WHAT THE EXERCISE ASKS:
Copy the entries out again in full.

RECORDS TO USE:
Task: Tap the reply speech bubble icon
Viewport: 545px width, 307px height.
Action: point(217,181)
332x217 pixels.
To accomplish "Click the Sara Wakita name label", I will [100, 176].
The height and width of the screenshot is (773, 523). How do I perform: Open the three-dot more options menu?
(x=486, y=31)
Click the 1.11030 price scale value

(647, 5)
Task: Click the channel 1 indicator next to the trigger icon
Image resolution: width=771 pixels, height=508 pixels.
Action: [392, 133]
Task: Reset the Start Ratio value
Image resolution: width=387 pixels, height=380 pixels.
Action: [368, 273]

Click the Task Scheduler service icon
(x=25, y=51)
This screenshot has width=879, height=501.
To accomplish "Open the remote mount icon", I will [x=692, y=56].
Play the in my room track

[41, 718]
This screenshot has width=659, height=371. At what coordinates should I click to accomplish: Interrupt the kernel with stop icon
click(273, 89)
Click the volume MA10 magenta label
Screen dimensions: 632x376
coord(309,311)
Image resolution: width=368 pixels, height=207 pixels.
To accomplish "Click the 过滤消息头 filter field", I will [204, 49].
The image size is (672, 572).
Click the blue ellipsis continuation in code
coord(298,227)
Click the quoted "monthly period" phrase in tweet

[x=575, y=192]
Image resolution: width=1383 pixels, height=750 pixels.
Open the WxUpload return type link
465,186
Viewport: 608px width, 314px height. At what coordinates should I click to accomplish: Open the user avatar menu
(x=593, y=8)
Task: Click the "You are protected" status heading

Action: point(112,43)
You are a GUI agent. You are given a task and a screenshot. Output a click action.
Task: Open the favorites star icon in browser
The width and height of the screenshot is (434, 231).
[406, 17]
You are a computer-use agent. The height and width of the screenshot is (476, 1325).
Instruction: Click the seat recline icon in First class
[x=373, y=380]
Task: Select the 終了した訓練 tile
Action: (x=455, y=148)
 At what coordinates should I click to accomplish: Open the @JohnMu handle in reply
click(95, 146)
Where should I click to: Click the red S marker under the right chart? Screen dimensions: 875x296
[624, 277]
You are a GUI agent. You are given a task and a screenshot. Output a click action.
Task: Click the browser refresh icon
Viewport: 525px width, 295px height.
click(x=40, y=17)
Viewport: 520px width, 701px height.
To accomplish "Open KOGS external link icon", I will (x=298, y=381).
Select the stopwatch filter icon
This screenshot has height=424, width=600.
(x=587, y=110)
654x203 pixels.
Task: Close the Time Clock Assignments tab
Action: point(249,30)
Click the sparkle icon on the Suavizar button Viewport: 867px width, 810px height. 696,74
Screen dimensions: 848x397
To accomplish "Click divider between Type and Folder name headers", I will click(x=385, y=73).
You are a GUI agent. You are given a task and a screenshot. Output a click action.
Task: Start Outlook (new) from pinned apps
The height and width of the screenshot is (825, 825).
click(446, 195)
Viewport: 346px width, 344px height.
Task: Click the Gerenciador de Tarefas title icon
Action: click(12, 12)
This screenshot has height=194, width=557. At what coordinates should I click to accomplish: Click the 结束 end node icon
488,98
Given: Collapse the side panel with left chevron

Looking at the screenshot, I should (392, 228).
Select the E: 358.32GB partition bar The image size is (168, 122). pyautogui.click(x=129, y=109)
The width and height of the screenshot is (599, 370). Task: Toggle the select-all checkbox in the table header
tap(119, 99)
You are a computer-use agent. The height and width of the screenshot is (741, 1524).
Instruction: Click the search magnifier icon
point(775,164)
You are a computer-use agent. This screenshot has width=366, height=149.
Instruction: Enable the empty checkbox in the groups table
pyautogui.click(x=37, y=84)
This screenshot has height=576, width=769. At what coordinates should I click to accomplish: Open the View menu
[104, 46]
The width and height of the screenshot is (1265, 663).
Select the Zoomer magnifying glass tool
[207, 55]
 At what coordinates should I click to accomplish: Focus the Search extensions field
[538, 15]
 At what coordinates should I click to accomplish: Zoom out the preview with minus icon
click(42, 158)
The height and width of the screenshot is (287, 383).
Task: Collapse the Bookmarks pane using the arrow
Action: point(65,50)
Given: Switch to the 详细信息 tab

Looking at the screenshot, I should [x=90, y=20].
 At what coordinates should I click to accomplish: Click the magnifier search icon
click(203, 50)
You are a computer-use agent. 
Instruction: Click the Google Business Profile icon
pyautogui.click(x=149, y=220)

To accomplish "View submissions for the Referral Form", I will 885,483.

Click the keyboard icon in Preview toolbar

RESPONSE TO THE EXERCISE:
Task: Tap the reply speech bubble icon
Viewport: 545px width, 307px height.
Action: point(217,181)
332x217 pixels.
To accomplish "Click the Sara Wakita name label", I will [100, 176].
The height and width of the screenshot is (773, 523). How do I perform: Open the three-dot more options menu?
(x=486, y=31)
Click the 1.11030 price scale value

(647, 5)
Task: Click the channel 1 indicator next to the trigger icon
Image resolution: width=771 pixels, height=508 pixels.
Action: [392, 133]
Task: Reset the Start Ratio value
Image resolution: width=387 pixels, height=380 pixels.
Action: [368, 273]

Click the Task Scheduler service icon
(x=25, y=51)
This screenshot has width=879, height=501.
To accomplish "Open the remote mount icon", I will [x=692, y=56].
Play the in my room track

[41, 718]
This screenshot has width=659, height=371. At what coordinates should I click to accomplish: Interrupt the kernel with stop icon
click(273, 89)
Click the volume MA10 magenta label
Screen dimensions: 632x376
coord(309,311)
Image resolution: width=368 pixels, height=207 pixels.
To accomplish "Click the 过滤消息头 filter field", I will [204, 49].
The image size is (672, 572).
Click the blue ellipsis continuation in code
coord(298,227)
Click the quoted "monthly period" phrase in tweet

[x=575, y=192]
Image resolution: width=1383 pixels, height=750 pixels.
Open the WxUpload return type link
465,186
Viewport: 608px width, 314px height. At what coordinates should I click to accomplish: Open the user avatar menu
(x=593, y=8)
Task: Click the "You are protected" status heading

Action: point(112,43)
You are a GUI agent. You are given a task and a screenshot. Output a click action.
Task: Open the favorites star icon in browser
The width and height of the screenshot is (434, 231).
[406, 17]
You are a computer-use agent. The height and width of the screenshot is (476, 1325).
Instruction: Click the seat recline icon in First class
[x=373, y=380]
Task: Select the 終了した訓練 tile
Action: (x=455, y=148)
 At what coordinates should I click to accomplish: Open the @JohnMu handle in reply
click(95, 146)
Where should I click to: Click the red S marker under the right chart? Screen dimensions: 875x296
[624, 277]
You are a GUI agent. You are given a task and a screenshot. Output a click action.
Task: Click the browser refresh icon
Viewport: 525px width, 295px height.
click(x=40, y=17)
Viewport: 520px width, 701px height.
To accomplish "Open KOGS external link icon", I will (x=298, y=381).
Select the stopwatch filter icon
This screenshot has height=424, width=600.
(x=587, y=110)
654x203 pixels.
Task: Close the Time Clock Assignments tab
Action: point(249,30)
Click the sparkle icon on the Suavizar button Viewport: 867px width, 810px height. 696,74
Screen dimensions: 848x397
To accomplish "Click divider between Type and Folder name headers", I will click(x=385, y=73).
You are a GUI agent. You are given a task and a screenshot. Output a click action.
Task: Start Outlook (new) from pinned apps
The height and width of the screenshot is (825, 825).
click(446, 195)
Viewport: 346px width, 344px height.
Task: Click the Gerenciador de Tarefas title icon
Action: click(12, 12)
This screenshot has height=194, width=557. At what coordinates should I click to accomplish: Click the 结束 end node icon
488,98
Given: Collapse the side panel with left chevron

Looking at the screenshot, I should (392, 228).
Select the E: 358.32GB partition bar The image size is (168, 122). pyautogui.click(x=129, y=109)
The width and height of the screenshot is (599, 370). Task: Toggle the select-all checkbox in the table header
tap(119, 99)
You are a computer-use agent. The height and width of the screenshot is (741, 1524).
Instruction: Click the search magnifier icon
point(775,164)
You are a computer-use agent. This screenshot has width=366, height=149.
Instruction: Enable the empty checkbox in the groups table
pyautogui.click(x=37, y=84)
This screenshot has height=576, width=769. At what coordinates should I click to accomplish: Open the View menu
[104, 46]
The width and height of the screenshot is (1265, 663).
Select the Zoomer magnifying glass tool
[207, 55]
 At what coordinates should I click to accomplish: Focus the Search extensions field
[538, 15]
 At what coordinates should I click to accomplish: Zoom out the preview with minus icon
click(42, 158)
The height and width of the screenshot is (287, 383).
Task: Collapse the Bookmarks pane using the arrow
Action: point(65,50)
Given: Switch to the 详细信息 tab

Looking at the screenshot, I should [x=90, y=20].
 At what coordinates should I click to accomplish: Click the magnifier search icon
click(203, 50)
You are a computer-use agent. 
Instruction: Click the Google Business Profile icon
pyautogui.click(x=149, y=220)

To accomplish "View submissions for the Referral Form", I will 885,483.

Click the keyboard icon in Preview toolbar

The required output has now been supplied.